Introduction

Asthma is the most common chronic non-communicable disease in children worldwide 1. Asthma prevalence is higher in children in Europe (8.9%), compared to the rest of the world (7.2%)2 but varies between countries 3. Most children with asthma achieve good disease control with maintenance low dose inhaled corticosteroids (ICS), which are effective at preventing most asthma hospitalisations and deaths 4. However, some children remain poorly controlled despite being prescribed high-dose ICS treatment, often due to poor adherence. This contributes to suboptimal asthma control and severe attacks5; 6. Up to half of patients attending tertiary care paediatric asthma clinics are non-adherent (defined as taking less than 80% of their prescribed dose)7.

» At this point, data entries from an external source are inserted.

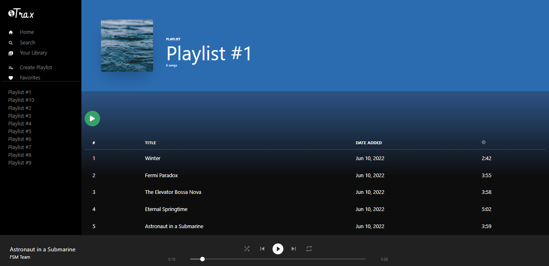
Task: Click the Home icon in sidebar
Action: point(11,32)
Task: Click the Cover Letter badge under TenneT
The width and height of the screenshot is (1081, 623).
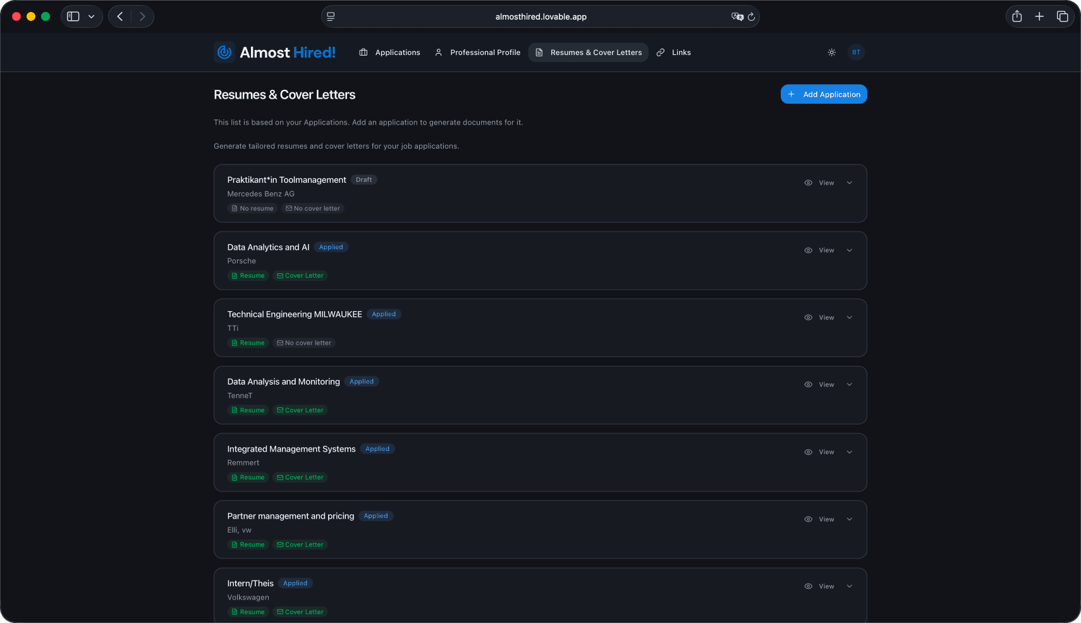Action: point(300,410)
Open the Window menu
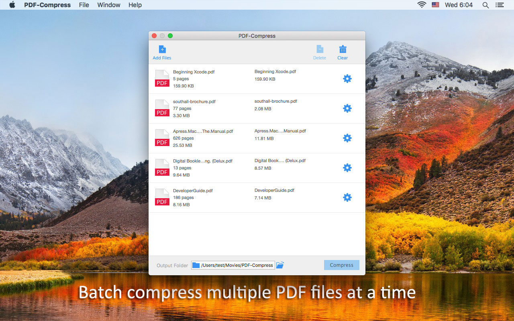The height and width of the screenshot is (321, 514). [109, 5]
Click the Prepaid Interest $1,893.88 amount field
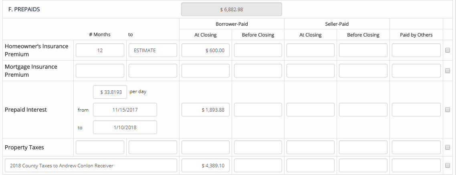The height and width of the screenshot is (175, 456). click(x=206, y=110)

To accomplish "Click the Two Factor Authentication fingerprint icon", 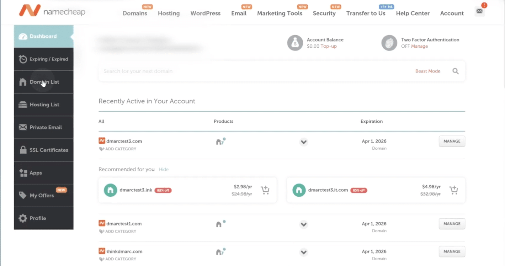I will pyautogui.click(x=389, y=43).
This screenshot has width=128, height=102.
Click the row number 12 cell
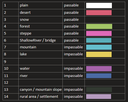(x=11, y=83)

The Global Initiate for Asthma (GINA) highlights that suboptimal use of asthma treatment is a patient-specific barrier that contributes to the burden of asthma 8. Similarly, the UK National Review of Asthma Deaths reported that 67% of asthma deaths were avoidable, and one of the most important avoidable factors was low ICS adherence in the month and/or year before death 9.
Many interventions have been developed to address the issue of poor ICS adherence in children. A meta-analysis in adults and children identified that interventions for improving adherence in asthma can be effective10. However, the meta-analysis did not examine the intervention characteristics e.g. content, channel of delivery and context of the intervention, which form the three components of behaviour change framework (3CBC11) in relation to intervention efficacy. It is important to be able to identify characteristics of effective interventions so that they may be applied in practice.

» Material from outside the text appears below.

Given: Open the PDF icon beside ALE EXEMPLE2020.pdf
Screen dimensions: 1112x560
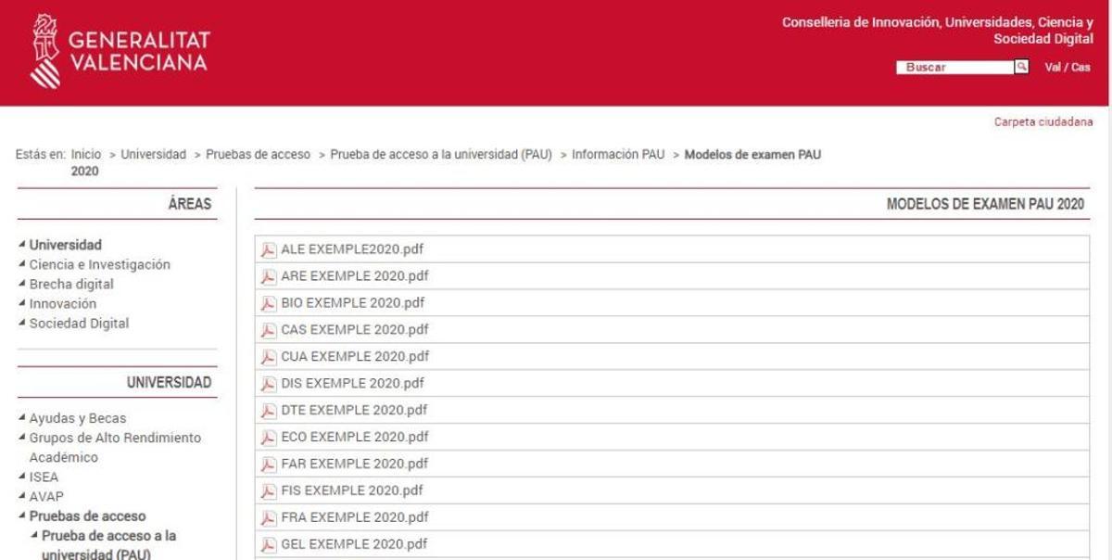Looking at the screenshot, I should [x=267, y=248].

Moreover, the reliability of the diagnosis of asthma and the adherence measurement tool have not previously been used to identify high reliability interventions. If patients are diagnosed with asthma incorrectly, non-adherence to a treatment that is therefore unnecessary is logical. Similarly, if adherence is overestimated in studies using unreliable adherence measurements, then the conclusions drawn from the studies will also be inaccurate. By investigating these factors, the data presented in this review are likely to be more relevant to practice as they represent a rigorous test of the intervention.
The National Institute for Clinical Excellence (NICE) has developed guidelines intended to aid the design of adherence support for long term conditions at any stage of the life span 12. The guidelines apply the Perceptions and Practicalities Approach (PAPA13 E-image 1). This approach recognises that adherence varies within the individual, over time and across treatments. Adherence/non-adherence is best understood in terms of the interaction between an individual and a particular treatment. It is a variable behaviour rather than a trait characteristic. The Perceptions and Practicalities Approach (PAPA) conceptualises adherence as including both intentional and unintentional non-adherence.
The application of the PAPA approach to adherence interventions has the following key features firstly, the need for a no-blame approach as patients are often reluctant to admit to non-adherence, or to concerns about the treatment, as they fear that this may be interpreted by the clinician as doubting their expertise. Hence, non-adherence and the reasons for it are often hidden. The second key feature is the need to tailor support to address both perceptions (e.g. beliefs about asthma and its treatment) and practicalities (e.g. clear instructions on inhaler technique, establishing a medication routine). Both perceptions and practicalities influence the patient’s motivation and ability to start and continue taking the treatment. Indeed, research in asthma has shown beliefs about ICS are often important perceptual barriers to adherence, particularly doubts about the personal need for regular inhaler use particularly in the absence of symptoms and concerns about corticosteroids 14; 15.
This systematic review aims to address these research gaps by 1. Specifically examining adherence in children with asthma 2. Using quality indicators to identify those studies that may be more informative, and3. Examining the characteristics of adherence interventions to identify features that may be relevant to practice.